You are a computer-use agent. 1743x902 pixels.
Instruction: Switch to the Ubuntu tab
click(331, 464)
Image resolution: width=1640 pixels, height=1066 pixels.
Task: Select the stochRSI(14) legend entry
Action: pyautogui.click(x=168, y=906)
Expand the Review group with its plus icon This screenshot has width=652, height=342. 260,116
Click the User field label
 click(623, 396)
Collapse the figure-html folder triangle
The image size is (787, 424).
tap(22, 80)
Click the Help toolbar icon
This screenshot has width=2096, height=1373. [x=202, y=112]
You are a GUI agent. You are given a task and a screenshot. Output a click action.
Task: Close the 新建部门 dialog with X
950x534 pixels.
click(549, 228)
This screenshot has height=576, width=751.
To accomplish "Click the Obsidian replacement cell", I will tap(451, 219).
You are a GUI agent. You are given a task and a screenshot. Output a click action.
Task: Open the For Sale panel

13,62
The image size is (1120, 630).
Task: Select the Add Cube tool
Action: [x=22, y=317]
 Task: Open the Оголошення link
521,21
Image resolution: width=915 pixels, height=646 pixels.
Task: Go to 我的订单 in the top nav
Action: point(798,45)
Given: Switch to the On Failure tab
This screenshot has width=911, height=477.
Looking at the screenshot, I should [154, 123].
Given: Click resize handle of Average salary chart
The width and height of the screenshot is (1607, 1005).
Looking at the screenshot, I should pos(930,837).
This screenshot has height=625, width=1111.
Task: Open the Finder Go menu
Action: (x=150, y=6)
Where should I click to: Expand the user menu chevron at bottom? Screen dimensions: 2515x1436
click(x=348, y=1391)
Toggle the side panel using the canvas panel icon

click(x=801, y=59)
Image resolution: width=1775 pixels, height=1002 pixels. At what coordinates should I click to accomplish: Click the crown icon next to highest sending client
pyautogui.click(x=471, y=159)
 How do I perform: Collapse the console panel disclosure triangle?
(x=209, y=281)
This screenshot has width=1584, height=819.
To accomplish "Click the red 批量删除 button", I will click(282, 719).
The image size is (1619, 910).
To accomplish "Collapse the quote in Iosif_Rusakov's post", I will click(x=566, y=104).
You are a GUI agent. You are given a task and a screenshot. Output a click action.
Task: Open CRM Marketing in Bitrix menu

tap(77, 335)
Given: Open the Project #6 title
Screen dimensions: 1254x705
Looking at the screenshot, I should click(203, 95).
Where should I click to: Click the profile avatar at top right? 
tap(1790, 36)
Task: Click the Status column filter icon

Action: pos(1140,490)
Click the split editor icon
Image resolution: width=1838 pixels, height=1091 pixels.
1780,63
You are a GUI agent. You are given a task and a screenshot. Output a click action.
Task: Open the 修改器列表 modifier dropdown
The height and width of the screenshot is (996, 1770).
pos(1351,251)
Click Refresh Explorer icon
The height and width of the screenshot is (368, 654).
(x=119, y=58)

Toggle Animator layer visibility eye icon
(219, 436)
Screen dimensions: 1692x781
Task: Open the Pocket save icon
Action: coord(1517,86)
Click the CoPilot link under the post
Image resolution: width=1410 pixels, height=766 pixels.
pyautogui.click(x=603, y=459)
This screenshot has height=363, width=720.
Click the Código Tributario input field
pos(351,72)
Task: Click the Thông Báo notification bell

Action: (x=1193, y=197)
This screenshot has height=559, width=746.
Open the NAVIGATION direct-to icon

**Task directions:** All entries are to be copied exactly as they read.

**Task result:**
You are a computer-use agent. 1743x902 pixels.
Instruction: Switch to the Ubuntu tab
click(331, 464)
Image resolution: width=1640 pixels, height=1066 pixels.
Task: Select the stochRSI(14) legend entry
Action: pyautogui.click(x=168, y=906)
Expand the Review group with its plus icon This screenshot has width=652, height=342. 260,116
Click the User field label
 click(623, 396)
Collapse the figure-html folder triangle
The image size is (787, 424).
tap(22, 80)
Click the Help toolbar icon
This screenshot has width=2096, height=1373. [x=202, y=112]
You are a GUI agent. You are given a task and a screenshot. Output a click action.
Task: Close the 新建部门 dialog with X
950x534 pixels.
click(549, 228)
This screenshot has height=576, width=751.
To accomplish "Click the Obsidian replacement cell", I will tap(451, 219).
You are a GUI agent. You are given a task and a screenshot. Output a click action.
Task: Open the For Sale panel

13,62
The image size is (1120, 630).
Task: Select the Add Cube tool
Action: [x=22, y=317]
 Task: Open the Оголошення link
521,21
Image resolution: width=915 pixels, height=646 pixels.
Task: Go to 我的订单 in the top nav
Action: point(798,45)
Given: Switch to the On Failure tab
This screenshot has width=911, height=477.
Looking at the screenshot, I should [154, 123].
Given: Click resize handle of Average salary chart
The width and height of the screenshot is (1607, 1005).
Looking at the screenshot, I should pos(930,837).
This screenshot has height=625, width=1111.
Task: Open the Finder Go menu
Action: (x=150, y=6)
Where should I click to: Expand the user menu chevron at bottom? Screen dimensions: 2515x1436
click(x=348, y=1391)
Toggle the side panel using the canvas panel icon

click(x=801, y=59)
Image resolution: width=1775 pixels, height=1002 pixels. At what coordinates should I click to accomplish: Click the crown icon next to highest sending client
pyautogui.click(x=471, y=159)
 How do I perform: Collapse the console panel disclosure triangle?
(x=209, y=281)
This screenshot has width=1584, height=819.
To accomplish "Click the red 批量删除 button", I will click(282, 719).
The image size is (1619, 910).
To accomplish "Collapse the quote in Iosif_Rusakov's post", I will click(x=566, y=104).
You are a GUI agent. You are given a task and a screenshot. Output a click action.
Task: Open CRM Marketing in Bitrix menu

tap(77, 335)
Given: Open the Project #6 title
Screen dimensions: 1254x705
Looking at the screenshot, I should click(203, 95).
Where should I click to: Click the profile avatar at top right? 
tap(1790, 36)
Task: Click the Status column filter icon

Action: pos(1140,490)
Click the split editor icon
Image resolution: width=1838 pixels, height=1091 pixels.
1780,63
You are a GUI agent. You are given a task and a screenshot. Output a click action.
Task: Open the 修改器列表 modifier dropdown
The height and width of the screenshot is (996, 1770).
pos(1351,251)
Click Refresh Explorer icon
The height and width of the screenshot is (368, 654).
(x=119, y=58)

Toggle Animator layer visibility eye icon
(219, 436)
Screen dimensions: 1692x781
Task: Open the Pocket save icon
Action: coord(1517,86)
Click the CoPilot link under the post
Image resolution: width=1410 pixels, height=766 pixels.
pyautogui.click(x=603, y=459)
This screenshot has height=363, width=720.
Click the Código Tributario input field
pos(351,72)
Task: Click the Thông Báo notification bell

Action: (x=1193, y=197)
This screenshot has height=559, width=746.
Open the NAVIGATION direct-to icon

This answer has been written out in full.